Friday, April 09, 2010

Bullfrogs

The bullfrog tadpoles in the holding pond on my street are huge, bigger than my big toe. They have yellow bellies and swim rapidly away when Lily and I approach the pond. I just looked up bullfrogs on Wikipedia and found all kinds of cool words. I'd be a biologist just for the words.
American Bullfrog Rana catesbeiana,
Bullfrogs grow on average to be about 3 and a half to 6 inches (9-15 cm) long in bodylength (although there are records of some as big as 8 inches), legs add another 7-10 inches (17 - 25 cm) to length. Adult bullfrog skeleton is representative of tetrapod vertebrates, comprising an axial skeleton (skull and vertebrae) and an appendicular skeleton (pectoral girdle and forelimbs, pelvic girdle and hindlimbs). Ranids, however, lack ribs. The pronounced pair of dorsal humps in the back of ranid frogs are the ends of the pelvic ilia, homologues of the human hips.

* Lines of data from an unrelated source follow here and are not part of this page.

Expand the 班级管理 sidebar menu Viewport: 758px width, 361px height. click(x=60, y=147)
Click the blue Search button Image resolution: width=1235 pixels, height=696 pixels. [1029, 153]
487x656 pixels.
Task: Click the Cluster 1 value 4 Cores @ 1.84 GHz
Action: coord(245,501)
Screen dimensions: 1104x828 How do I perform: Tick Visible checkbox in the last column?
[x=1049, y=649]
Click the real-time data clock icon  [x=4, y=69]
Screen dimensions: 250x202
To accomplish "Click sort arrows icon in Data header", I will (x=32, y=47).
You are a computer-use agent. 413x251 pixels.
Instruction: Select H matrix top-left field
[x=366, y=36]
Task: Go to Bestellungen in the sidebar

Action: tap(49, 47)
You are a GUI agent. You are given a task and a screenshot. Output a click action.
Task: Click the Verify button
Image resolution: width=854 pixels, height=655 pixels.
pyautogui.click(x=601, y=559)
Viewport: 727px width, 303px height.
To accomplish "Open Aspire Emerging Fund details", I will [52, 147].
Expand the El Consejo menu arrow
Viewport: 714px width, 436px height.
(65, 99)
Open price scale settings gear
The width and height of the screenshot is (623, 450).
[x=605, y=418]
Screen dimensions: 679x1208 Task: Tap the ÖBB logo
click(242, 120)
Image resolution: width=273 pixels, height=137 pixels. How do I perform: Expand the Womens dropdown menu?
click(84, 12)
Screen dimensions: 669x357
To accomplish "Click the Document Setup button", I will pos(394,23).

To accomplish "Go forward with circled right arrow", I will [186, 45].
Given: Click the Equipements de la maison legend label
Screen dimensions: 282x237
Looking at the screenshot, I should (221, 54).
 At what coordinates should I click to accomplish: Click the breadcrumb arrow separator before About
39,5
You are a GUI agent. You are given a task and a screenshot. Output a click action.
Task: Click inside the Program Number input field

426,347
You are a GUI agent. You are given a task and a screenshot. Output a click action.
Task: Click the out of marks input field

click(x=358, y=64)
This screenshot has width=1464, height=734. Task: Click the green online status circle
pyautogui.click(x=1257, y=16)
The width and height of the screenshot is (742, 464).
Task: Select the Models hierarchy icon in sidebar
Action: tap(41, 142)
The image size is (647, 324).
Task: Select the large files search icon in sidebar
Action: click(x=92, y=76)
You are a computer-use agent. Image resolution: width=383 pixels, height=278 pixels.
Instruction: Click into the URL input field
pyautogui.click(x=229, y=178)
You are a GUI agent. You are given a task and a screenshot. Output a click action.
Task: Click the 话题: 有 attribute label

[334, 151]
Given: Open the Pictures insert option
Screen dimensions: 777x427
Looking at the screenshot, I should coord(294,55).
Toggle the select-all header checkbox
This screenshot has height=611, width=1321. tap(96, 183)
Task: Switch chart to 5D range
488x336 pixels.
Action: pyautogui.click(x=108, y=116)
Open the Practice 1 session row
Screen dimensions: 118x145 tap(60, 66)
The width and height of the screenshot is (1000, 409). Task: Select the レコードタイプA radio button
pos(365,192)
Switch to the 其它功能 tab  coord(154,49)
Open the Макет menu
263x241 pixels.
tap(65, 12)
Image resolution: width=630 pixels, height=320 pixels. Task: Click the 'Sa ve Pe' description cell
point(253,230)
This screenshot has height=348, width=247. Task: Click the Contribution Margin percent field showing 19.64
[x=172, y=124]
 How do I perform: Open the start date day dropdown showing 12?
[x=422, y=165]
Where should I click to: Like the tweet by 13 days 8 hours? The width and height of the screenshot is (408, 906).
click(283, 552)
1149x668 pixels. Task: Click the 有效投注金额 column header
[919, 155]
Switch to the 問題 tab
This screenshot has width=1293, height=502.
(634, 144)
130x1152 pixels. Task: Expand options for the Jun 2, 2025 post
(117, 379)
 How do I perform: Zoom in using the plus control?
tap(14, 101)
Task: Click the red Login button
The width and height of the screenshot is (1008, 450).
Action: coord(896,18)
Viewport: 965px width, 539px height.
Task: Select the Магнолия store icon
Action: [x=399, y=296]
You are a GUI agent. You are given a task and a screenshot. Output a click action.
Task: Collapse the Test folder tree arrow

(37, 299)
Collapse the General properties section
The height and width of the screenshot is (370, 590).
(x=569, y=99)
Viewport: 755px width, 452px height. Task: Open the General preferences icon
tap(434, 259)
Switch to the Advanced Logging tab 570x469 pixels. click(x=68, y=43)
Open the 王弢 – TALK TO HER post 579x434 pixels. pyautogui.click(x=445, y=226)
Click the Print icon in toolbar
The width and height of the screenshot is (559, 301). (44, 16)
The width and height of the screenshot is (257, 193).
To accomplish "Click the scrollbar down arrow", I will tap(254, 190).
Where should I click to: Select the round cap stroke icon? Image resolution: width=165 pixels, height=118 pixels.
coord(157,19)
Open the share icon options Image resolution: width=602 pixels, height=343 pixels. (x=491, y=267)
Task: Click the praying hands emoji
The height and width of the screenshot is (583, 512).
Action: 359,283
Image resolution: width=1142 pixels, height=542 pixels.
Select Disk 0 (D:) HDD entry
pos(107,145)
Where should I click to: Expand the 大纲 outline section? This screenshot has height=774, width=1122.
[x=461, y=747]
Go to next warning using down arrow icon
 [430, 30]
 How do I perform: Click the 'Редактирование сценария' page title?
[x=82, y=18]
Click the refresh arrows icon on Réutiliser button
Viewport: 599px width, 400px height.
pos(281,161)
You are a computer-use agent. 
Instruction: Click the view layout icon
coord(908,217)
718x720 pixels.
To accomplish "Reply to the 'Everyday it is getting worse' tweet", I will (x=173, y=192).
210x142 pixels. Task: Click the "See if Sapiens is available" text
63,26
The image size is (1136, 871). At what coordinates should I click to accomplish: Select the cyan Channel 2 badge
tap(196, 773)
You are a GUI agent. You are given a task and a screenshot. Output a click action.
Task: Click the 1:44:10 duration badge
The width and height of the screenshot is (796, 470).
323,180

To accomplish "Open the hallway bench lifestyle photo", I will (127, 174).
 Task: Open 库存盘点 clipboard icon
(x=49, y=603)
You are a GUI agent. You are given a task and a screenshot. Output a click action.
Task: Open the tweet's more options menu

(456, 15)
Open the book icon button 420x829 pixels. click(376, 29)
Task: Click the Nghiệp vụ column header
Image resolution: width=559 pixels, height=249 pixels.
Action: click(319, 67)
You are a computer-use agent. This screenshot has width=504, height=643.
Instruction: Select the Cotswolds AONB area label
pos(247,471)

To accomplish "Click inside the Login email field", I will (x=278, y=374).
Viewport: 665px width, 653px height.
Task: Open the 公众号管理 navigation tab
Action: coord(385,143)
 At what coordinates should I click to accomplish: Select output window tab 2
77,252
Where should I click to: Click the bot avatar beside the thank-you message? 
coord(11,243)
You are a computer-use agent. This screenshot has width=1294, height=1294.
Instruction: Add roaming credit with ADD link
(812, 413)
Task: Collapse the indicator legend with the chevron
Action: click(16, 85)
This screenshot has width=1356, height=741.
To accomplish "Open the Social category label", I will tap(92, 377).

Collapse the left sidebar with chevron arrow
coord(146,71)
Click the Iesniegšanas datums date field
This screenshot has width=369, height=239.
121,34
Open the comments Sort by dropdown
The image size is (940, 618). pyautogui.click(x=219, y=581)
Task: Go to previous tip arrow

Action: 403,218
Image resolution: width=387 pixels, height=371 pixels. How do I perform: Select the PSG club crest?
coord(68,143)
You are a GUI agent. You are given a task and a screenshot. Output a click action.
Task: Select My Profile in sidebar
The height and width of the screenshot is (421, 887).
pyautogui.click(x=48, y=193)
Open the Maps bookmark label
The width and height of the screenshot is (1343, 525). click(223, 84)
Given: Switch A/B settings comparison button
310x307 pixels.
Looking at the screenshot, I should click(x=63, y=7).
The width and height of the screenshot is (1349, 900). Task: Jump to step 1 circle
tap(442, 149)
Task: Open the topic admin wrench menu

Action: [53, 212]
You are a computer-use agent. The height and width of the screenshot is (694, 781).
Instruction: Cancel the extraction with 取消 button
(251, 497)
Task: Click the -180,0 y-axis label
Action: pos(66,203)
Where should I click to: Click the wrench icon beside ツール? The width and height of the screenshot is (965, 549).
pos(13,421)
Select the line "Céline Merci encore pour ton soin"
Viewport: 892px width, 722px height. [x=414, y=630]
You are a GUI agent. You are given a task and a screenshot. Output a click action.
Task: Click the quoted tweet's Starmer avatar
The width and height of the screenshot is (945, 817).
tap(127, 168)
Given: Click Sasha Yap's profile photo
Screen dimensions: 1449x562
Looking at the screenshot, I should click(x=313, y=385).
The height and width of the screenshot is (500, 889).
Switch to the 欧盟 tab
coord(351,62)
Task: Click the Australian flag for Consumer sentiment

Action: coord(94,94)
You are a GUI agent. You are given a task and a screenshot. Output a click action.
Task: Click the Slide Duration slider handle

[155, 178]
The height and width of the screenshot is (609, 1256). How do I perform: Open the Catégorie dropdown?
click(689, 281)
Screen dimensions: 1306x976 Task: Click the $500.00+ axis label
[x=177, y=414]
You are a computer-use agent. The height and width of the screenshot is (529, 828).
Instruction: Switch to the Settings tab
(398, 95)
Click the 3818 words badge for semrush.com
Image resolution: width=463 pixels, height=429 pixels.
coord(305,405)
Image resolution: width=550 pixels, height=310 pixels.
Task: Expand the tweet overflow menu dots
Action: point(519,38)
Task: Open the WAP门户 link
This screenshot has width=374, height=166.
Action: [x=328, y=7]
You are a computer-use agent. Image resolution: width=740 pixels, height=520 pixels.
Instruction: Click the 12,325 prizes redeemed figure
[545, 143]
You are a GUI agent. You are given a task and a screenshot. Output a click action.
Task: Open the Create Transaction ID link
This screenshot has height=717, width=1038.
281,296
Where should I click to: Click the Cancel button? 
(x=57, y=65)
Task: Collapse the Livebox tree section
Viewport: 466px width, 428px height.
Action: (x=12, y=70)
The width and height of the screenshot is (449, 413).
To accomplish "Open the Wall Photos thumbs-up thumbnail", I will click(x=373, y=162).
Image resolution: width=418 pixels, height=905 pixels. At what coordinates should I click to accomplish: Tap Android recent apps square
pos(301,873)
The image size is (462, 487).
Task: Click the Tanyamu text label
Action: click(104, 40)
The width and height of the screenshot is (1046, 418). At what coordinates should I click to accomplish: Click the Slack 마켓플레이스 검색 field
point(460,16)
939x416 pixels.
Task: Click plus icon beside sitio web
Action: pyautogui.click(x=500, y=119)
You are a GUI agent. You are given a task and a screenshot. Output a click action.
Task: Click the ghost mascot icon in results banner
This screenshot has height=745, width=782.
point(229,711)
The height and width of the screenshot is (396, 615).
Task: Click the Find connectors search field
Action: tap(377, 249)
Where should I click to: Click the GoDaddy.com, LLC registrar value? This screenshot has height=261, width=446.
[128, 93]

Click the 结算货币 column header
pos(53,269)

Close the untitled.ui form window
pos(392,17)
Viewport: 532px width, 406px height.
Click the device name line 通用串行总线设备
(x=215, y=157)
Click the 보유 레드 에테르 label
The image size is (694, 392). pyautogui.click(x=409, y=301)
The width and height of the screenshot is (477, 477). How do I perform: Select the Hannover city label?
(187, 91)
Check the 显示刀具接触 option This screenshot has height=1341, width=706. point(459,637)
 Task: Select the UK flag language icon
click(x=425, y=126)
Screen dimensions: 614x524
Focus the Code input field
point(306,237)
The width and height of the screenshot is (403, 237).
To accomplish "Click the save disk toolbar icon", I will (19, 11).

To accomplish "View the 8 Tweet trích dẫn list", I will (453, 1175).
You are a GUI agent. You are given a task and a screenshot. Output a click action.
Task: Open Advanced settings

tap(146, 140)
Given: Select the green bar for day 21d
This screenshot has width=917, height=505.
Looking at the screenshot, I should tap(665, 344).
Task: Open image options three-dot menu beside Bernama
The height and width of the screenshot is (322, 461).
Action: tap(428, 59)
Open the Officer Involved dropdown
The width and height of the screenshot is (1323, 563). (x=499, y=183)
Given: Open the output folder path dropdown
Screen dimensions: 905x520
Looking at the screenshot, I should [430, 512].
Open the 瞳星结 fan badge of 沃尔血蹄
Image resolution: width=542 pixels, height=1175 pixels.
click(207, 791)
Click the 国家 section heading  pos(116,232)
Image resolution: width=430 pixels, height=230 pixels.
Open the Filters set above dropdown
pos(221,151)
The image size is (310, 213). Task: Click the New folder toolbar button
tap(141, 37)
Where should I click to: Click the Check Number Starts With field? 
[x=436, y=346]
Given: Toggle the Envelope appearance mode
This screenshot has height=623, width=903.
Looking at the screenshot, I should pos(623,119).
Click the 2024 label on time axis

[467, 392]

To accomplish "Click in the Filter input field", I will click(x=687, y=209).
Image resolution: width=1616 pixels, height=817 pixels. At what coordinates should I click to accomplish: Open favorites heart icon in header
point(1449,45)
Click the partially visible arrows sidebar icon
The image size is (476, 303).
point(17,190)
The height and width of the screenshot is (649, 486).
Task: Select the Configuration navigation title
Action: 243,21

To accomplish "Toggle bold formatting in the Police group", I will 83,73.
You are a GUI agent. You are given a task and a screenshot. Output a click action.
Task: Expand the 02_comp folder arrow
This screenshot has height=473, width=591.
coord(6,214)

The bullfrog skull is highly fenestrated. The orbits open ventrally through the roof of the mouth to accommodate eye retraction during locomotion and swallowing. The skull bears a continuous row of tiny teeth on the maxilla and premaxilla and a pair of small vomerine teeth on the palate. The mandible is toothless.

The bullfrog nervous system consists of a brain, spinal cord, and peripheral nerves including cranial nerves, spinal nerves, and sympathetic nerves serving organs such as the heart, gastrointestinal tract, kidneys, gonads.

Females have an eardrum (tympanum) the same size as their eye. Males' eardrums are larger.